Page excerpt:
Starting from the 2nd run my numbers are very close to yours, but if I change the query, here we are again, with eix blasting emerge.
It’s probably because the system i’m running it on is setup on a very fast raid10 with 10k rpm SCSI disks. That might have something to do with it =)
Yeah, emerge with its directory-based search system is heavily I/O bound… so eix is generally better because it’s using hashes (I suppose)
Hi ..
I have to disappoint you, we don’t use hashes.
eix only reads the binary cache generated by update-eix. That cache is a list of tightly packed binary records. Every record holds the (reduced, we don’t store everything) data for one package.
When eix searches, it only reads and interprets as much of a record as it needs to determine if it matches. If a record doesn’t match, we skip the rest of the record and continue with the next.
You can see that this brings us some performance if you compare “eix -H eix” with “eix -s eix”. “-H” will search the “homepage”-field, which is one of the last fields inside a record. OTOH, “-s” just checks the name, which is the first field. [1]
Also, our cache is a relatively small file that has _probably_ no or very little fragmentation in comparison to the cache directories of portage. For example, update-eix uses those directories and you know that update-eix takes a whole lot more time than eix.
You should also note that portage does more work. It actually checks that validity of its cache. So if you change a ebuild, portage will catch that and show you the correct information. eix would show you the obsolete information.
HTH, Emil
[1] The order of the fields inside a record can be seen here: https://projects.gentooexperimental.org/eix/browser/trunk/src/database/package_reader.cc?rev=504#L20
Emil, thanks a lot for your clarification and explications. Nice to have you on this blog :)

Dataset entries:
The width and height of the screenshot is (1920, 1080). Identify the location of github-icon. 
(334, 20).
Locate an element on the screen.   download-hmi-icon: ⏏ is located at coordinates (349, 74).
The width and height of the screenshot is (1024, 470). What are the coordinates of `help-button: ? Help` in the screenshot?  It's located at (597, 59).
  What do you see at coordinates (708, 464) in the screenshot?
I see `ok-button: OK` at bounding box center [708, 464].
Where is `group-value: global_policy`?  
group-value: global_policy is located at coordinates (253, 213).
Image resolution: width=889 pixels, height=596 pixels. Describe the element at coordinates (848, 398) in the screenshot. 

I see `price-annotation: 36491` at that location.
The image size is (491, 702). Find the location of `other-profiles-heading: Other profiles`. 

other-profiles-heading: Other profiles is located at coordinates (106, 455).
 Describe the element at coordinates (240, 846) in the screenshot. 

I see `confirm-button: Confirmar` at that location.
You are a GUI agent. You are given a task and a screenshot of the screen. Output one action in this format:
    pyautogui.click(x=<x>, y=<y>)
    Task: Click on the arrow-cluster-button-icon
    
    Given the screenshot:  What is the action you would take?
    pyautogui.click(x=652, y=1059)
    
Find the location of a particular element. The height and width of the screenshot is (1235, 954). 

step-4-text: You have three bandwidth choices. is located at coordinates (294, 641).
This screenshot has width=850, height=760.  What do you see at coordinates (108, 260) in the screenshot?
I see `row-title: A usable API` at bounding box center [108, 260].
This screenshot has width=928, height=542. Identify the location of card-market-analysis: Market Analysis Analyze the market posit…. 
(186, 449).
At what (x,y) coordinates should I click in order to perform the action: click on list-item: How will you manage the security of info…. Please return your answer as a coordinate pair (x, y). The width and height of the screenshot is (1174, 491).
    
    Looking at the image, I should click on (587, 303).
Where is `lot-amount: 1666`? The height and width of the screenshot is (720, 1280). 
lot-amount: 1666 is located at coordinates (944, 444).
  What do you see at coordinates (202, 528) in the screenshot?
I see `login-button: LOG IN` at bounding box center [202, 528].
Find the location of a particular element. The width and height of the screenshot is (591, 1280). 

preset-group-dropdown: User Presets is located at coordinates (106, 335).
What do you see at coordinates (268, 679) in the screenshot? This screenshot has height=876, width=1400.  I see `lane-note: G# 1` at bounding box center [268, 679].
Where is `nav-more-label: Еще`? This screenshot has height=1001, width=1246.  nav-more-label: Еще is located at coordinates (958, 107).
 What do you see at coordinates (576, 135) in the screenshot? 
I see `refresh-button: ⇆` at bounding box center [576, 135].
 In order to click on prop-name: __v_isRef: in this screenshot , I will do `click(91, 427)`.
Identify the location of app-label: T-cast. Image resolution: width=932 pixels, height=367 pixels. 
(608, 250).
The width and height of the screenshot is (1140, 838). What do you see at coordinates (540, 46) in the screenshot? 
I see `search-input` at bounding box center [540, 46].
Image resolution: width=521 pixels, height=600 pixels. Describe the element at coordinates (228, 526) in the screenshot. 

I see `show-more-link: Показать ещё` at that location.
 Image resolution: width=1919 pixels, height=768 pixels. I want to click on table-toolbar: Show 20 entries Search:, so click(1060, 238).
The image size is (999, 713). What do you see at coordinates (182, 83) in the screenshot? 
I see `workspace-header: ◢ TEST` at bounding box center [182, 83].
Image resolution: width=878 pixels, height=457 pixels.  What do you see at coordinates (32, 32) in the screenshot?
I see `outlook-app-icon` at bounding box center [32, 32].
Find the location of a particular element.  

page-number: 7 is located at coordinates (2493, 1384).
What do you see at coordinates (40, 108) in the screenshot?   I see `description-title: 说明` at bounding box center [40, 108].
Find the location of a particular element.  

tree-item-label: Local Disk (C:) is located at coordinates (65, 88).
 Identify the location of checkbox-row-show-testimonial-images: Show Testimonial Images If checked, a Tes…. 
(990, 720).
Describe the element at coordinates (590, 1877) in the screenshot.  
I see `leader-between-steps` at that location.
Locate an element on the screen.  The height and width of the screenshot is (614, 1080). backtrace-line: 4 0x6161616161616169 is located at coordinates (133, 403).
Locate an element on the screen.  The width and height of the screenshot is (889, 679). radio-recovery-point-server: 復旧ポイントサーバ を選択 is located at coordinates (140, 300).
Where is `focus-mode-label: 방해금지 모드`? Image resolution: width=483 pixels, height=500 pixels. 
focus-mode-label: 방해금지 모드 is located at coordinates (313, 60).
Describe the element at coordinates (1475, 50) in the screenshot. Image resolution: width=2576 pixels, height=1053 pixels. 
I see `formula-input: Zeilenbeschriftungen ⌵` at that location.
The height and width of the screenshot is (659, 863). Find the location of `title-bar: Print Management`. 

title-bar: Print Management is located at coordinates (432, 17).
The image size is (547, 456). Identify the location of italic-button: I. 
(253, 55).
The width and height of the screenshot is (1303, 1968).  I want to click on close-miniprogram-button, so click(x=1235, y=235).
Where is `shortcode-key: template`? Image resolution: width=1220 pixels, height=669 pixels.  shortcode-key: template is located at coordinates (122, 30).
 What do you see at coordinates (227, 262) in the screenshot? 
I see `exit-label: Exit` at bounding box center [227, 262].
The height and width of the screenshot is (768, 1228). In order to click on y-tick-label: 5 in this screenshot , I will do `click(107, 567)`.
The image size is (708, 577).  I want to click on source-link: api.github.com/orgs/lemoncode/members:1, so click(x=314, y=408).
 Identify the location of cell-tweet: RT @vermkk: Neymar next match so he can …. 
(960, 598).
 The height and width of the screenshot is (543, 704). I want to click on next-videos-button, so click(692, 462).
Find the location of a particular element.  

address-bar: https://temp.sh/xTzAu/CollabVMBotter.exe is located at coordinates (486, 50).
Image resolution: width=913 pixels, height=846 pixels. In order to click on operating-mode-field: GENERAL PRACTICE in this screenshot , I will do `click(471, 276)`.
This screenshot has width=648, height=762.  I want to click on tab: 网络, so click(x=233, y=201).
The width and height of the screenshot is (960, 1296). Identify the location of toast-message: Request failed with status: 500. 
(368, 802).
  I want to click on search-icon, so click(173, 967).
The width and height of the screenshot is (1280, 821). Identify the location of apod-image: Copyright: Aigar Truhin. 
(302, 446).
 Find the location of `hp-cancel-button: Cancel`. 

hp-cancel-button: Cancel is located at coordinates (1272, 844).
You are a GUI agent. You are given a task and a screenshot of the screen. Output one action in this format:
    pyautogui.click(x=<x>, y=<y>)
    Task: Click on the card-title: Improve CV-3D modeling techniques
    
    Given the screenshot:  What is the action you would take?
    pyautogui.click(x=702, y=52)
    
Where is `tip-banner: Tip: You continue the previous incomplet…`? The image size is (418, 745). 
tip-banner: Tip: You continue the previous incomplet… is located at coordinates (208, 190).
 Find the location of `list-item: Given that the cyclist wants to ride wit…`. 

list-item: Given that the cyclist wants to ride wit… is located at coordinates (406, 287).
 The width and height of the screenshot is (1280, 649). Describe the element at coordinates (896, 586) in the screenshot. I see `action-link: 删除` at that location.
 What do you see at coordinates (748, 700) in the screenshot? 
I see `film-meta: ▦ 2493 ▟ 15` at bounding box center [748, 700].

Work to be completed: Please reproduce the eix thread word for word, everything from "eix only reads" down to "for one package.". These records were taken from a separate source.

Exercise output:
eix only reads the binary cache generated by update-eix. That cache is a list of tightly packed binary records. Every record holds the (reduced, we don’t store everything) data for one package.